In a Statement by Dr. David McClure, Associate Administrator, Office of Citizen Services and Innovative Technology, at an April 2011 Senate Subcommittee Hearing, McClure stated one of the biggest challenges federal agencies face in migrating to the cloud is data management. Data management in cloud computing is something that needs to be critically analyzed and strategized before solutions can be implemented. So lets take a look at some of the Data Management challenges that exist in Federal Cloud Computing Solutions:
First of all, it is important to understand that the IT needs of global organizations pale in comparison with those of the US federal government. Quite simply, the US Federal Government is enormous – composed of more than 2.1 million full-time federal employees, each of who use at least one IT system and 2,094 federal government data centers composed of thousands of servers.
Some reports estimate the majority of these severs are operating at 20 percent of capacity. Managing that amount of information is a daunting task that all agencies must face. For those who have managed to switch over to cloud based solutions, the change has taken a great amount of time and effort. This can be seen in the examples of cloud computing within the federal government.
Moving toward the government of the future, agencies will continue to be challenged to acquire, identify, integrate, analyze and disseminate relevant information to achieve high performance. In addition, analysts must overcome the following challenges:
- Information Overload – too much information to process
- Information Accessibility – ability to access information needed
- Missed Discoveries – patterns or problems previously overlooked
- Limited Access to Organizational Knowledge – unclear understanding of document flow and ownership leaving questions around permissions
- Reporting Challenges - unclear on how to report problems that need to be addressed within the system
Not to mention the initial consolidation of unprecedented amounts of data that will need to be addressed before a cloud solution can be implemented, a process that could very quickly become a resemblance of coming home to find out someone is reorganizing your closet and currently has all of your clothes spread out across your room. Regardless of the end result, that’s enough to overwhelm anyone.
That being said, consolidation and migration data management strategies need to be tackled first. Managing data during migration is a common challenge organizations face with the cloud, with a number of organizations reporting individuals or business units moving often sensitive data to cloud services without the approval or even notification of IT or security. In both public and private cloud deployments, it is important to protect data in transit, this includes:
- Data moving from traditional infrastructure to cloud providers
- Data moving between cloud providers
- Data moving between instances (or other components) within a given cloud.
A number of technology practices that are not new to the enterprise information arena are key in focusing attention to prevent problems on these three areas. These include Database Activity Monitoring, File Activity Monitoring, Data Loss Prevention all of which are seasoned practices geared towards tracking data movement and migration.
Once information is migrated to the cloud or other repository, controls must be implemented to ensure that all data is continuously utilized in methods that are in accordance with policies and expectations. In order for this to be accomplished, there needs to be a clear understanding of the processes and policies for both understanding how agency information is used, and governing that usage.
Information Governance is the solution to these panic-attack inducing challenges. A coherent information governance solution includes the systems, processes and solutions which manage information according to its value and risk, thus treating information as a corporate asset which can be effectively discovered, managed and disposed of.
Information governance includes the policies and procedures for managing information usage.

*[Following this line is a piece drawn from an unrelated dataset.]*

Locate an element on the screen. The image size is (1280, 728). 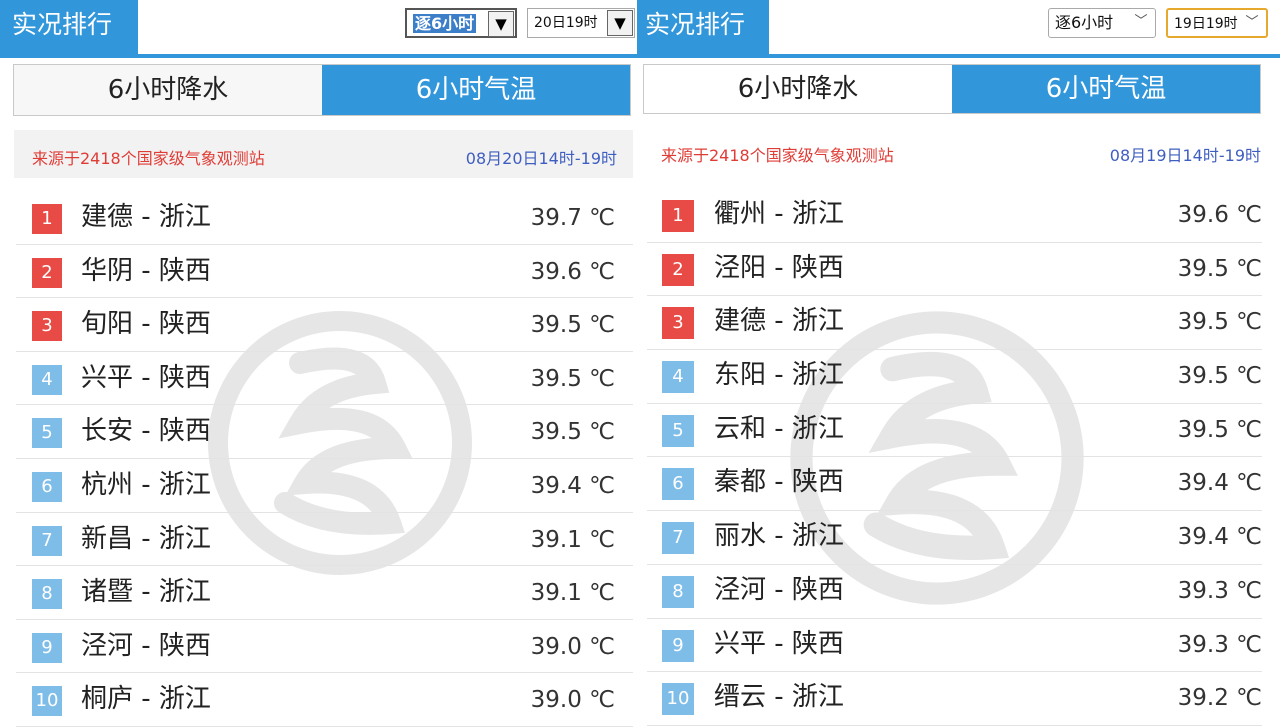
ranking-row: 1 衢州 - 浙江 39.6 ℃ is located at coordinates (954, 216).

It includes the following key features:
- Information Classification – high-level descriptions of important information categories. Unlike with data classification the goal is not to label every piece of data in the organization, but rather to define high-level categories like “regulated” and “trade-secret” to determine which security controls may apply
- Information Management Policies – Policies to define what activities are allowed for different information types.
- Location and Jurisdictional Policies – Policies that outline where data may or may not be geographically located. These policies typically have important legal and regulatory ramifications.
- Authorizations – Define which types of employees/users are allowed to access which types of information
- Ownership – Who is ultimately responsible for the information
- Custodianship – Who is responsible for managing the information, at the bequest of the owner.
Another aspect of data management that many experts believe will be key in allowing agencies to meet their security requirements with their cloud computing efforts will be the ability for agencies to track changes to documents to the point of knowing who made a change and what the change was. The logging and auditing controls provided by some vendors are not yet as robust as the log controls provided within enterprises and enterprise applications. The challenge here is to ensure that, post incident, agencies can almost immediately know where the issue occurred, what login credentials were used, and what was done (edit, download, change access, etc.) to a document.
Effective data management of the billions of documents archived by the federal government both in-transit and in stored repository must be controlled by guidelines and procedures. However, once this hurdle is tackled, federal agencies will be able to utilize their information on a whole new level. Increased compliance, exposure of missed problems and patterns unattainable without the use of Big Data, and all around better decision making are results that will be seen in every agency effectively utilizing their data.